Damaging his credibility even more is Miller’s continual boast that Torontonians consistently pay lower taxes than their neighbours in Mississauga, Oshawa or, indeed, in any community in the Greater Toronto Area.

Ontarians have a right to two answers from Miller: How can he cry poor when he has $350 million in the city coffers? And what right does he have to put his hands in the pockets of taxpayers in other Ontario communities? They might well be paying higher taxes than their counterparts in Toronto, they have no say over how Toronto spends its money and they can hear Mayor Miller’s critics complain that he is mismanaging the Toronto’s finances.

Make no mistake. We accept the fact that Ontario taxpayers fund projects and services in every Ontario municipality. In this respect, Toronto is no different from Waterloo Region and its cities and townships which benefit from provincial dollars. We do not question Toronto’s right to its fair share of provincial support either.

But asking for $250 million a year more from the province now — when the city is flush with funds, when its citizens pay low taxes and when City Hall doesn’t know from one moment to the next how much money it really has — is going too far.

The signals coming out of Queen’s Park suggest that Premier McGuinty and his government are not impressed by Mayor Miller’s financial aptitude and are disinclined to meet his request for $250 million more a year.

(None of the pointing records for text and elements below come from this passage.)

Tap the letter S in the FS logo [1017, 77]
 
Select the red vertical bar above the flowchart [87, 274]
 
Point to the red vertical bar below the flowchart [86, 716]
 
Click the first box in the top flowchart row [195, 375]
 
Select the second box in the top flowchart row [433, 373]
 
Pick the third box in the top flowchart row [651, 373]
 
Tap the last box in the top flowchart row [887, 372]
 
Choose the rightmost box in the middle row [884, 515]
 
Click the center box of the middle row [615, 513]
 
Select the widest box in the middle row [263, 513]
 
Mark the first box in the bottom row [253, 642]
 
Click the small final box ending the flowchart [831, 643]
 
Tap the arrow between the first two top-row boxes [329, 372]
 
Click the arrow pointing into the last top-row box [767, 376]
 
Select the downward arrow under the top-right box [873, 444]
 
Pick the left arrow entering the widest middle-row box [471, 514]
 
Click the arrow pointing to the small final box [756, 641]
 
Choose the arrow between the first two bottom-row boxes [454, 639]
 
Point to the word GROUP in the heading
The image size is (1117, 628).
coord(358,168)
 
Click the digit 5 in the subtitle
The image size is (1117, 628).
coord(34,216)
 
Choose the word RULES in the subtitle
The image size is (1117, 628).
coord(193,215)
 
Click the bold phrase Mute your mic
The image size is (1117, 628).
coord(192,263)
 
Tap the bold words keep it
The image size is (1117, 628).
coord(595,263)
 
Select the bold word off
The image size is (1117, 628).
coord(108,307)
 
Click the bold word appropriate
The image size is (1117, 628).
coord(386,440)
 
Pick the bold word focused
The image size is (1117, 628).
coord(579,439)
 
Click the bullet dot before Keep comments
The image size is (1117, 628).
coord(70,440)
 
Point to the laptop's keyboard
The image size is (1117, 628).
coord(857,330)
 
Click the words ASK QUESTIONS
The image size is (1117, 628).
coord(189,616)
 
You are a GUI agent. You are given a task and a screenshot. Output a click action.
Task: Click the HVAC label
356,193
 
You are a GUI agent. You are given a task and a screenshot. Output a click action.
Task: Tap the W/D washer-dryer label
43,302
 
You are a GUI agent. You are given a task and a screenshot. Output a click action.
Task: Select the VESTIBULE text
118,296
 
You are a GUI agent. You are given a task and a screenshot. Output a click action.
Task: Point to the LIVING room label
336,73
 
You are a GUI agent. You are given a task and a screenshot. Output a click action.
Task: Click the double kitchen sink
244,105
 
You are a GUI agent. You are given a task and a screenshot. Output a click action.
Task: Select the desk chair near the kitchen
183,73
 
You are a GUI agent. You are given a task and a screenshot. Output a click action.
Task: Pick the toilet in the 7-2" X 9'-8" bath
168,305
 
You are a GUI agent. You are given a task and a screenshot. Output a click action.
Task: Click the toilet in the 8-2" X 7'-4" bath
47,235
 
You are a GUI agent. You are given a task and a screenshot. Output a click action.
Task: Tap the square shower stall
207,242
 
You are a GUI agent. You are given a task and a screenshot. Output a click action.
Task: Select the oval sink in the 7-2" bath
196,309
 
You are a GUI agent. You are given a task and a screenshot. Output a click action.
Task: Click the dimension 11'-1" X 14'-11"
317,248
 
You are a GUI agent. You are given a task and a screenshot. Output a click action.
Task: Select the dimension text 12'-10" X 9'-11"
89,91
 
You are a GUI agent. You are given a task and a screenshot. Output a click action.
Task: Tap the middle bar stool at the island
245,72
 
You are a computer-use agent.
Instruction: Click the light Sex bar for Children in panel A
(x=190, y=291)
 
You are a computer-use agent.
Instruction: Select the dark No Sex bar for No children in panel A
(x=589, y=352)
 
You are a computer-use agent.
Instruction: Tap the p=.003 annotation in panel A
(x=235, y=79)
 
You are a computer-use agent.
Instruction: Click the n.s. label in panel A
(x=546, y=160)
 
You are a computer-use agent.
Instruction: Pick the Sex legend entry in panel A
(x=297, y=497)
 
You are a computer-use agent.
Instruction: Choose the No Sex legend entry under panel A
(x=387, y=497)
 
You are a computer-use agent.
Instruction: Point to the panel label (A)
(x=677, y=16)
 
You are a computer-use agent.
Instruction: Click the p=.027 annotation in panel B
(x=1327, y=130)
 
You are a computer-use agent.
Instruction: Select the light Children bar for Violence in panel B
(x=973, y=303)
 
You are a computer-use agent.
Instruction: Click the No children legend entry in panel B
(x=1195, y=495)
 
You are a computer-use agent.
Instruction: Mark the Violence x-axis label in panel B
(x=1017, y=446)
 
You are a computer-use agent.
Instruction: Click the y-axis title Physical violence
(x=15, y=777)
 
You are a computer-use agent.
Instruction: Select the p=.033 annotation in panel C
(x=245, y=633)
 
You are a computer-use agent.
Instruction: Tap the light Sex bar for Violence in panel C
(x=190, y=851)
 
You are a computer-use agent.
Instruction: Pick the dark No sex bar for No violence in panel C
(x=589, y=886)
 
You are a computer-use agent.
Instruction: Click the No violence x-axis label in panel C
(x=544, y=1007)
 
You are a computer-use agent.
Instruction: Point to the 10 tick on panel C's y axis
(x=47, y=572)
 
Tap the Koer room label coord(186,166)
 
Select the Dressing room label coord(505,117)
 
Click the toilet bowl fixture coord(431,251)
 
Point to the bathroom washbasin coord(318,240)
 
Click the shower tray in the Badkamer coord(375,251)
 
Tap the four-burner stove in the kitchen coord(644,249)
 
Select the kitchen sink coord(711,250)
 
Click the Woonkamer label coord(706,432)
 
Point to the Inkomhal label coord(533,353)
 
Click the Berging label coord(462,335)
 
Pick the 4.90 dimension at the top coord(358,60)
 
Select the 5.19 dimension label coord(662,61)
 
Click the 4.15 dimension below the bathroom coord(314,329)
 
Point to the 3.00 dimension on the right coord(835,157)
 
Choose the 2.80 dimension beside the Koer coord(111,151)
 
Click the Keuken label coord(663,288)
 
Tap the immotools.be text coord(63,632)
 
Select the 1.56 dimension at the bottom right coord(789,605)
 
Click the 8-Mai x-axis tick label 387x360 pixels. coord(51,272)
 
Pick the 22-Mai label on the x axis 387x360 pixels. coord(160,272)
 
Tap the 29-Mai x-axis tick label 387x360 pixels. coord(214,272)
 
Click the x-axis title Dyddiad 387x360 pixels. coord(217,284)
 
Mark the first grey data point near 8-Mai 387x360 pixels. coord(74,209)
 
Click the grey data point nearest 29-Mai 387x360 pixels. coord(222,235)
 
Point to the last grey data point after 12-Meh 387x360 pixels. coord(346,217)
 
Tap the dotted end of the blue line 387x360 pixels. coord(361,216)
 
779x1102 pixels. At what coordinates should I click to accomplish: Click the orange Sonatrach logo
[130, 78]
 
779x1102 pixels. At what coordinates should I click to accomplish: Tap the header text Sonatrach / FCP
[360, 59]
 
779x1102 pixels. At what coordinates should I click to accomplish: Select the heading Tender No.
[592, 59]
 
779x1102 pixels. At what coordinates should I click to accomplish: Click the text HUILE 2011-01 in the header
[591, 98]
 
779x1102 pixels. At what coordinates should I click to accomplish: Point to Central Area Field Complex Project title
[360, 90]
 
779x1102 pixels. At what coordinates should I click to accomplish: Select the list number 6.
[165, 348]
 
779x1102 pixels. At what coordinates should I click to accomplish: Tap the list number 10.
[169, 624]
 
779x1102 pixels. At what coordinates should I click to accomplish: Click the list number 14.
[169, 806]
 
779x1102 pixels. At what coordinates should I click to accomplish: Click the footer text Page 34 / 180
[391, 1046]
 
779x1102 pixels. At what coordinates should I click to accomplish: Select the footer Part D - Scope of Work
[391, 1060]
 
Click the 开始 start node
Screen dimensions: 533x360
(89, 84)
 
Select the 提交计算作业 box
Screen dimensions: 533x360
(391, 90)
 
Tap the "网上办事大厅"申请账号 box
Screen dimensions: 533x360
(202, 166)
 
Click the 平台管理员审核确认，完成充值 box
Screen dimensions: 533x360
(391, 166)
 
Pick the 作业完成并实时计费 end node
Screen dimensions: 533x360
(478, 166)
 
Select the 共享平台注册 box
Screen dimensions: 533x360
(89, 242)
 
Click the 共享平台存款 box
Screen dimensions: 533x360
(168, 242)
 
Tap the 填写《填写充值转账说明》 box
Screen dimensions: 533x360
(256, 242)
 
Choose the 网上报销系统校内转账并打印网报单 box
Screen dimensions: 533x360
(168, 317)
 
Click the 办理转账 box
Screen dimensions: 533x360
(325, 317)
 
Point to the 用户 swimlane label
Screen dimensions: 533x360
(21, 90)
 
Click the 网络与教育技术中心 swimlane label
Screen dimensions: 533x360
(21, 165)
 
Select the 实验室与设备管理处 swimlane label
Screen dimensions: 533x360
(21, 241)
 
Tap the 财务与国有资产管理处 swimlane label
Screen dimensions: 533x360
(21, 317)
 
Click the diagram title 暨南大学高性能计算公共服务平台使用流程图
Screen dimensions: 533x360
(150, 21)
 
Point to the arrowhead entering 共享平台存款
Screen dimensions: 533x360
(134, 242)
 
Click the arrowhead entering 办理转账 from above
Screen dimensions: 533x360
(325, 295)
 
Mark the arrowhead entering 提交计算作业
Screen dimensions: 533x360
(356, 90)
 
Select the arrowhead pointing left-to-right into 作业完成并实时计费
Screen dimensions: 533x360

This is music to our ears. The premier should hang tough on this one. The Ontario public should back him all the way. There should be a comprehensive audit of Toronto’s finances, the results of which should be made public. Someone — and maybe this will have to wait until after October’s municipal election — should clean up the mess in Toronto City Hall. And then, only then, should a single syllable be murmured about more provincial cash for Toronto.